Mais il ne s’agit nullement pour Kant de conscience, terme entendu dans
notre passage au sens de conscience réflexive : celle-ci apparaît avec
l’idée du Moi ou du « Je ». L’homme n’est donc pas n’importe quelle
créature mais une créature capable de dire « Je ». Cette affirmation
enveloppe d’ailleurs toute la réalité de la conscience : « Le « Je »
prouve que j’agis par moi-même » : ce qui signifie deux choses :
premièrement qu’il y a un lien entre la conscience réflexive et l’action
libre, lien qui sera précisé dans la suite du passage et également que
l’action humaine est distincte de la transformation de la matière
inerte et de la pulsion animale. La matière se transforme, mais derrière
cette transformation il n’y a pas de sujet, tout au plus un changement
de forces et de disposition de la matière. Ainsi le tremblement de terre
de Lisbonne qui affecta le Portugal une vingtaine d’années auparavant
n’est pas stricto sensu une « action » de la nature, car la matière
n’était pas « libre » d’aller ici plutôt que là. De même un animal se
dirigeant vers un point d’eau agit-il ? Certes il se déplace mais il est
gouverné par l’instinct, donc n’agit pas véritablement, mais est « agi »
par l’instinct. Il n’agit pas, pour reprendre les termes du texte, «
par lui-même », mais en fonction de processus qui commandent son action,
qui en l’occurrence se rapprochent davantage d’une « réaction » que
d’une action. Seul l’homme est capable d’agir « par lui-même », en étant
au fondement de ses actes. Aristote disait que l’homme est le « père de
ses actes », Kant reprend la même idée en affirmant sa thèse : nous
sommes « principe » et non « résultat ». L’animal est le « résultat »

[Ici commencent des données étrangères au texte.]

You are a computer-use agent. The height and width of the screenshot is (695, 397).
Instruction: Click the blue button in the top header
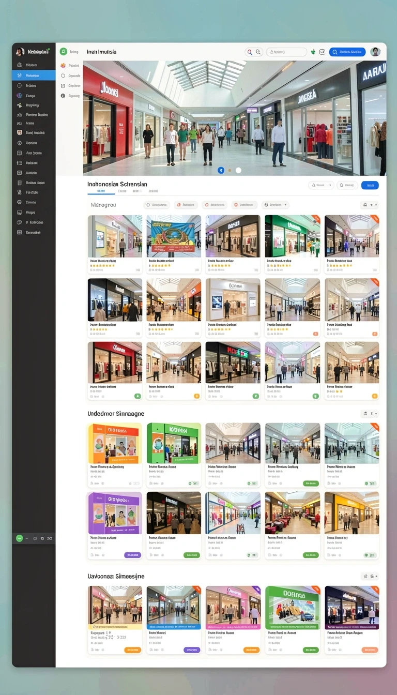(x=347, y=52)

d’un mécanisme biochimique qui arrive à déclencher chez lui tel désir,
le tremblement de terre est le résultat de l’action des forces
tectoniques, mais nous sommes, nous hommes, fondement ou principe
(principium en latin signifie « début », « commencement » ou « origine
»), la raison d’être unique de nos actions. Mais quel est le sens du mot
« principe » applique à la réalité humaine ? Ne sommes-nous pas
généralement considérés comme des produits de notre éducation, de
multiples influencés et impressions extérieures ? En quel sens
pouvons-nous être qualifiés de « principes » ? Un soldat qui décide de
défendre sa patrie ou de déserter peut certes être influencé par tel ou
tel évènement ou situation, il n’en reste pas moins que lorsqu’on le
jugera, on estimera qu’il a été « responsable », c’est à dire cause de
ses actions et pas nécessairement le produit d’un embrigadement ou d’une
série de mécanismes invisibles. Des lors que l’homme n’est pas
simplement le jouet de forces aveugles ou instinctives, toute action
humaine suppose un sujet qui précède l’action et qui en est la cause
explicative. En ce sens nous sommes tous principes de nos actions,
raison ultime et explicative de nos comportements et de notre existence.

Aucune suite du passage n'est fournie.